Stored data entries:
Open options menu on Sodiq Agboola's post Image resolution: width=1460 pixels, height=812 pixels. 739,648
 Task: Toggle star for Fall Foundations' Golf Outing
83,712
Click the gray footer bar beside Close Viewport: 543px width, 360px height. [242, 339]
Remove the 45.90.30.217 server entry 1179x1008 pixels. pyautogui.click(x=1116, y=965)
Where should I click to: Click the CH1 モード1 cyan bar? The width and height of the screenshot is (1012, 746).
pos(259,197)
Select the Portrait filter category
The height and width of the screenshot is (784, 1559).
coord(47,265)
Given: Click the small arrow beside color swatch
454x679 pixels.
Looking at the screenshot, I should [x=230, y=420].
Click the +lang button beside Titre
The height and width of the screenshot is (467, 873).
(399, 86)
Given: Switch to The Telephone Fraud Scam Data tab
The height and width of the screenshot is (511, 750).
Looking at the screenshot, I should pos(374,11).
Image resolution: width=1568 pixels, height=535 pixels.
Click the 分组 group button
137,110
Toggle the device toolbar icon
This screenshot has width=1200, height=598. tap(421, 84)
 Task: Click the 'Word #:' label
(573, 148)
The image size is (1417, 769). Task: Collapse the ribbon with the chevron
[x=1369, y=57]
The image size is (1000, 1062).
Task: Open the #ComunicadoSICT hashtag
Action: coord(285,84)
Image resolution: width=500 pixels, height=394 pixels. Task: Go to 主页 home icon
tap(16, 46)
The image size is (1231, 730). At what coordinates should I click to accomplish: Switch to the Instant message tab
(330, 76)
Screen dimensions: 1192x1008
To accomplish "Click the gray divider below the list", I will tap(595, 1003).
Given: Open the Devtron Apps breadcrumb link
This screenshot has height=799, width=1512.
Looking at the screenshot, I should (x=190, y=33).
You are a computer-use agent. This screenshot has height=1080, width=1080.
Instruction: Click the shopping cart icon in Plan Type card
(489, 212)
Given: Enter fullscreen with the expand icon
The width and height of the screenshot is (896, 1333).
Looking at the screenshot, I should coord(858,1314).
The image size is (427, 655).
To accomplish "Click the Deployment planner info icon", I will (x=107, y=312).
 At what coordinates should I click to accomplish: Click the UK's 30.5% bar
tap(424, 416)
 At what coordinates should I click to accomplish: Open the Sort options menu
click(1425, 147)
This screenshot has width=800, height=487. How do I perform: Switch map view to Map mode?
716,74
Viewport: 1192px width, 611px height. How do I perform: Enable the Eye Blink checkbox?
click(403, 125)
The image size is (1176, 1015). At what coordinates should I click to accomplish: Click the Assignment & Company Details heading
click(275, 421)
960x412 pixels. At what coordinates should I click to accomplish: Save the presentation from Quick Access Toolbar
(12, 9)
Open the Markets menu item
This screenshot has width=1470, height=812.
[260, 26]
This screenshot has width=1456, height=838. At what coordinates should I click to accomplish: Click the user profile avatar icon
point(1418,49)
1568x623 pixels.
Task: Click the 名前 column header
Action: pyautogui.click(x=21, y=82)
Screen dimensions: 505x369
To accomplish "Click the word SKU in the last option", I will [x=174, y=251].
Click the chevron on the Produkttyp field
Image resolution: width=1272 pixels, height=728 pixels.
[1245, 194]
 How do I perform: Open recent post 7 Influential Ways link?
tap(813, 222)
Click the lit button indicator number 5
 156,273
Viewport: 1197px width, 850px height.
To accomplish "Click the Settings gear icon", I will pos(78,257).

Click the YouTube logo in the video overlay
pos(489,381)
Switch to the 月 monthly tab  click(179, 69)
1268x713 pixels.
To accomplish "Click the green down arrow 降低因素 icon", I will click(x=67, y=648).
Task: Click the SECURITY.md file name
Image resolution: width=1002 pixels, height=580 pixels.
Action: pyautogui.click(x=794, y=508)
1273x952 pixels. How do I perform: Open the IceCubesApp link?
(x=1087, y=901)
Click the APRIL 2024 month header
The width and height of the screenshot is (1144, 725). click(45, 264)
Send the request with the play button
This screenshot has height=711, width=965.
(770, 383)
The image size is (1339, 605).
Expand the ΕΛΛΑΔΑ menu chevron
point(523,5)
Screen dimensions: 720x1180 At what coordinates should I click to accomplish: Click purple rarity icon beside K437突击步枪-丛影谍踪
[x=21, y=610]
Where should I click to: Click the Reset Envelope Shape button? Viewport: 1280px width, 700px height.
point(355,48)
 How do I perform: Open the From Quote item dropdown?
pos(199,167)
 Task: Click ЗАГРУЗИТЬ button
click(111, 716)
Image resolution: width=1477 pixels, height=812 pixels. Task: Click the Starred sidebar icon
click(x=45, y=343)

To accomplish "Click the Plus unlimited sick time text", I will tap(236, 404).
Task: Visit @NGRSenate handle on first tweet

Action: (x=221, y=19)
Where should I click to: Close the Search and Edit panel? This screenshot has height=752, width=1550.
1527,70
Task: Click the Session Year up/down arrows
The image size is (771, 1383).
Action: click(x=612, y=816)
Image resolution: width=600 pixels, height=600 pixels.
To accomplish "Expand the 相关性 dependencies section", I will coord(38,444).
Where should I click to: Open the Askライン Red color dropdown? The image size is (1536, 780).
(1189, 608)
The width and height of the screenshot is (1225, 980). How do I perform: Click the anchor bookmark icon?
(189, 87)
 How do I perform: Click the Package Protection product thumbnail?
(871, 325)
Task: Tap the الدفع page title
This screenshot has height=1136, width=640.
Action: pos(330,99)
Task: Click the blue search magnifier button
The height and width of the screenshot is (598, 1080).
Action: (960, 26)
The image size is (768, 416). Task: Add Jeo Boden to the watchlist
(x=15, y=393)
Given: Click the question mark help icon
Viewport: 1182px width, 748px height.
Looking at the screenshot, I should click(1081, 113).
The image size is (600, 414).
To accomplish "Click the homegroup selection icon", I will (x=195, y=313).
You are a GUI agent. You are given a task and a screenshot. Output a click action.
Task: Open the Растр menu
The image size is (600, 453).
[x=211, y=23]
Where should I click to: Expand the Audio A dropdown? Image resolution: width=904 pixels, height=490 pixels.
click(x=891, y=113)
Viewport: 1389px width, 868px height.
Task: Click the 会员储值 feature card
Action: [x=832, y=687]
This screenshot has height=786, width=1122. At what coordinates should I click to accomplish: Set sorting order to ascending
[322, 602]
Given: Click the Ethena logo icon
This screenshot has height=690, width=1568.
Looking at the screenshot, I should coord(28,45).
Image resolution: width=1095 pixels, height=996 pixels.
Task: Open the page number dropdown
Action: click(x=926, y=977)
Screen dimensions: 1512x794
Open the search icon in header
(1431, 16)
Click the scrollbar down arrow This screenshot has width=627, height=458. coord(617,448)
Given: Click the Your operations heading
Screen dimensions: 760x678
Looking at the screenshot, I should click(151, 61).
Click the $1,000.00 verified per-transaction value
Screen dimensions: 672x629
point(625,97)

_How to complete this task_
Nothing should be changed: write out all of the data as is.

_Worked solution_
Open options menu on Sodiq Agboola's post Image resolution: width=1460 pixels, height=812 pixels. 739,648
 Task: Toggle star for Fall Foundations' Golf Outing
83,712
Click the gray footer bar beside Close Viewport: 543px width, 360px height. [242, 339]
Remove the 45.90.30.217 server entry 1179x1008 pixels. pyautogui.click(x=1116, y=965)
Where should I click to: Click the CH1 モード1 cyan bar? The width and height of the screenshot is (1012, 746).
pos(259,197)
Select the Portrait filter category
The height and width of the screenshot is (784, 1559).
coord(47,265)
Given: Click the small arrow beside color swatch
454x679 pixels.
Looking at the screenshot, I should [x=230, y=420].
Click the +lang button beside Titre
The height and width of the screenshot is (467, 873).
(399, 86)
Given: Switch to The Telephone Fraud Scam Data tab
The height and width of the screenshot is (511, 750).
Looking at the screenshot, I should pos(374,11).
Image resolution: width=1568 pixels, height=535 pixels.
Click the 分组 group button
137,110
Toggle the device toolbar icon
This screenshot has width=1200, height=598. tap(421, 84)
 Task: Click the 'Word #:' label
(573, 148)
The image size is (1417, 769). Task: Collapse the ribbon with the chevron
[x=1369, y=57]
The image size is (1000, 1062).
Task: Open the #ComunicadoSICT hashtag
Action: coord(285,84)
Image resolution: width=500 pixels, height=394 pixels. Task: Go to 主页 home icon
tap(16, 46)
The image size is (1231, 730). At what coordinates should I click to accomplish: Switch to the Instant message tab
(330, 76)
Screen dimensions: 1192x1008
To accomplish "Click the gray divider below the list", I will tap(595, 1003).
Given: Open the Devtron Apps breadcrumb link
This screenshot has height=799, width=1512.
Looking at the screenshot, I should (x=190, y=33).
You are a computer-use agent. This screenshot has height=1080, width=1080.
Instruction: Click the shopping cart icon in Plan Type card
(489, 212)
Given: Enter fullscreen with the expand icon
The width and height of the screenshot is (896, 1333).
Looking at the screenshot, I should coord(858,1314).
The image size is (427, 655).
To accomplish "Click the Deployment planner info icon", I will (x=107, y=312).
 At what coordinates should I click to accomplish: Click the UK's 30.5% bar
tap(424, 416)
 At what coordinates should I click to accomplish: Open the Sort options menu
click(1425, 147)
This screenshot has width=800, height=487. How do I perform: Switch map view to Map mode?
716,74
Viewport: 1192px width, 611px height. How do I perform: Enable the Eye Blink checkbox?
click(403, 125)
The image size is (1176, 1015). At what coordinates should I click to accomplish: Click the Assignment & Company Details heading
click(275, 421)
960x412 pixels. At what coordinates should I click to accomplish: Save the presentation from Quick Access Toolbar
(12, 9)
Open the Markets menu item
This screenshot has width=1470, height=812.
[260, 26]
This screenshot has width=1456, height=838. At what coordinates should I click to accomplish: Click the user profile avatar icon
point(1418,49)
1568x623 pixels.
Task: Click the 名前 column header
Action: pyautogui.click(x=21, y=82)
Screen dimensions: 505x369
To accomplish "Click the word SKU in the last option", I will [x=174, y=251].
Click the chevron on the Produkttyp field
Image resolution: width=1272 pixels, height=728 pixels.
[1245, 194]
 How do I perform: Open recent post 7 Influential Ways link?
tap(813, 222)
Click the lit button indicator number 5
 156,273
Viewport: 1197px width, 850px height.
To accomplish "Click the Settings gear icon", I will pos(78,257).

Click the YouTube logo in the video overlay
pos(489,381)
Switch to the 月 monthly tab  click(179, 69)
1268x713 pixels.
To accomplish "Click the green down arrow 降低因素 icon", I will click(x=67, y=648).
Task: Click the SECURITY.md file name
Image resolution: width=1002 pixels, height=580 pixels.
Action: pyautogui.click(x=794, y=508)
1273x952 pixels. How do I perform: Open the IceCubesApp link?
(x=1087, y=901)
Click the APRIL 2024 month header
The width and height of the screenshot is (1144, 725). click(45, 264)
Send the request with the play button
This screenshot has height=711, width=965.
(770, 383)
The image size is (1339, 605).
Expand the ΕΛΛΑΔΑ menu chevron
point(523,5)
Screen dimensions: 720x1180 At what coordinates should I click to accomplish: Click purple rarity icon beside K437突击步枪-丛影谍踪
[x=21, y=610]
Where should I click to: Click the Reset Envelope Shape button? Viewport: 1280px width, 700px height.
point(355,48)
 How do I perform: Open the From Quote item dropdown?
pos(199,167)
 Task: Click ЗАГРУЗИТЬ button
click(111, 716)
Image resolution: width=1477 pixels, height=812 pixels. Task: Click the Starred sidebar icon
click(x=45, y=343)

To accomplish "Click the Plus unlimited sick time text", I will tap(236, 404).
Task: Visit @NGRSenate handle on first tweet

Action: (x=221, y=19)
Where should I click to: Close the Search and Edit panel? This screenshot has height=752, width=1550.
1527,70
Task: Click the Session Year up/down arrows
The image size is (771, 1383).
Action: click(x=612, y=816)
Image resolution: width=600 pixels, height=600 pixels.
To accomplish "Expand the 相关性 dependencies section", I will coord(38,444).
Where should I click to: Open the Askライン Red color dropdown? The image size is (1536, 780).
(1189, 608)
The width and height of the screenshot is (1225, 980). How do I perform: Click the anchor bookmark icon?
(189, 87)
 How do I perform: Click the Package Protection product thumbnail?
(871, 325)
Task: Tap the الدفع page title
This screenshot has height=1136, width=640.
Action: pos(330,99)
Task: Click the blue search magnifier button
The height and width of the screenshot is (598, 1080).
Action: (960, 26)
The image size is (768, 416). Task: Add Jeo Boden to the watchlist
(x=15, y=393)
Given: Click the question mark help icon
Viewport: 1182px width, 748px height.
Looking at the screenshot, I should click(1081, 113).
The image size is (600, 414).
To accomplish "Click the homegroup selection icon", I will (x=195, y=313).
You are a GUI agent. You are given a task and a screenshot. Output a click action.
Task: Open the Растр menu
The image size is (600, 453).
[x=211, y=23]
Where should I click to: Expand the Audio A dropdown? Image resolution: width=904 pixels, height=490 pixels.
click(x=891, y=113)
Viewport: 1389px width, 868px height.
Task: Click the 会员储值 feature card
Action: [x=832, y=687]
This screenshot has height=786, width=1122. At what coordinates should I click to accomplish: Set sorting order to ascending
[322, 602]
Given: Click the Ethena logo icon
This screenshot has height=690, width=1568.
Looking at the screenshot, I should coord(28,45).
Image resolution: width=1095 pixels, height=996 pixels.
Task: Open the page number dropdown
Action: click(x=926, y=977)
Screen dimensions: 1512x794
Open the search icon in header
(1431, 16)
Click the scrollbar down arrow This screenshot has width=627, height=458. coord(617,448)
Given: Click the Your operations heading
Screen dimensions: 760x678
Looking at the screenshot, I should click(151, 61).
Click the $1,000.00 verified per-transaction value
Screen dimensions: 672x629
point(625,97)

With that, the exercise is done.